### Document source
%%

Marvin a commis le « crime » suprême : il a mangé la dernière part de pizza. Pour recevoir sa sentence, le voici devant un tribunal, défendu par Alexander, un avocat qu’il a dû choisir à la hâte « comme on choisit un paquet de chips », et soumis aux questions intraitables de Vincent, le juge, et de Shannon, la procureure. Mateo viendra assener le coup fatal en témoignant contre lui. Dans un coin de la salle, Jules Méary et Barthélemy Guillemard observent la scène, hilares. Ces deux comédiens de la compagnie des Échappés de la coulisse ont en fait monté cet exercice d’improvisation de toutes pièces pour plonger les cinq ados dans l’univers du théâtre.

La compagnie sévrienne travaille pour la troisième année avec l’hôpital de jour de Ville-d’Avray. Cet établissement accueille une trentaine d’adolescents de treize à vingt ans atteints de troubles psychiques et leur propose une scolarité adaptée de la 5e à la terminale encadrée par des psycho-pédagogues. Les deux premières expériences se sont déroulées sur un format classique de comédiens dirigés par des professionnels comme dans Cyrano de Bergerac. Mais désormais, ils franchissent un cap et se mettent en scène en puisant dans leurs propres expériences. « Les années précédentes, on partait d’une pièce que l’on jouait à leur façon, avec une part d’improvisation. Cette année on fait la même chose mais le socle, c’est eux, explique Jules Méary. Il faut sans cesse trouver des choses qui les intéressent pour les faire sortir des grands auteurs qui leur paraissent inaccessibles. »

%%

### Données fournies

%%

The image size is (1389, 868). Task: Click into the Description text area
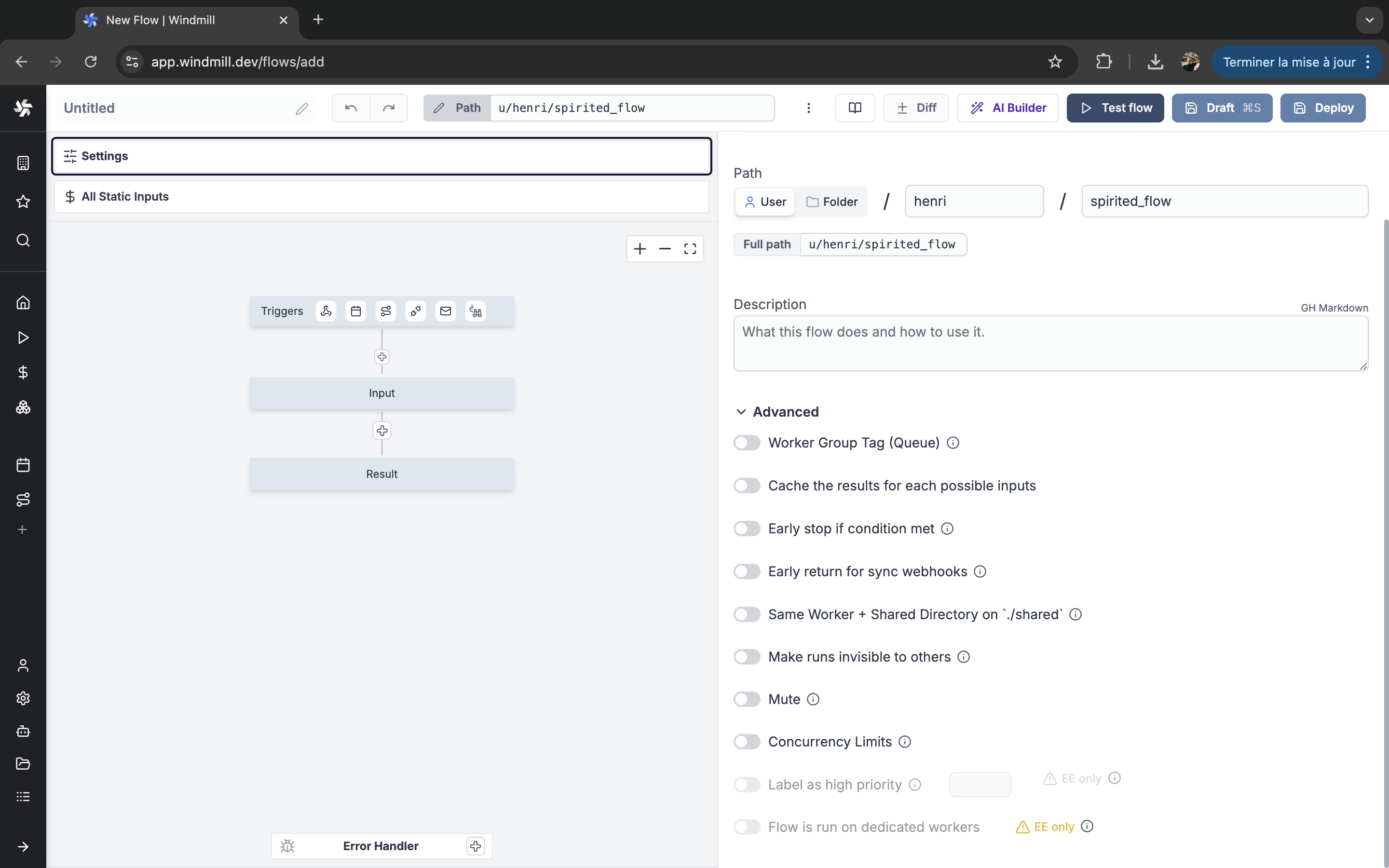[x=1050, y=343]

%%

### Défis
(a) Citez les prénoms des cinq adolescents qui participent à l'exercice d'improvisation décrit dans le document source.
(b) Répondez aux questions suivantes d'après le document source.
(i) Quelle part de pizza Marvin a-t-il mangée ?
(ii) Depuis combien d'années la compagnie travaille-t-elle avec l'hôpital de jour de Ville-d'Avray ?
(iii) Quel âge ont les adolescents accueillis par cet établissement ?
(c) Dans le document source, reprenez le passage qui commence par « Marvin a commis » et va jusqu'à « dans l’univers du théâtre. », en remplaçant « tribunal » par « jury ».

### Réponses par tâche
(a) Marvin, Alexander, Vincent, Shannon, Mateo

(b)
(i) La dernière part.
(ii) C'est la troisième année.
(iii) De treize à vingt ans.

(c)
Marvin a commis le « crime » suprême : il a mangé la dernière part de pizza. Pour recevoir sa sentence, le voici devant un jury, défendu par Alexander, un avocat qu’il a dû choisir à la hâte « comme on choisit un paquet de chips », et soumis aux questions intraitables de Vincent, le juge, et de Shannon, la procureure. Mateo viendra assener le coup fatal en témoignant contre lui. Dans un coin de la salle, Jules Méary et Barthélemy Guillemard observent la scène, hilares. Ces deux comédiens de la compagnie des Échappés de la coulisse ont en fait monté cet exercice d’improvisation de toutes pièces pour plonger les cinq ados dans l’univers du théâtre.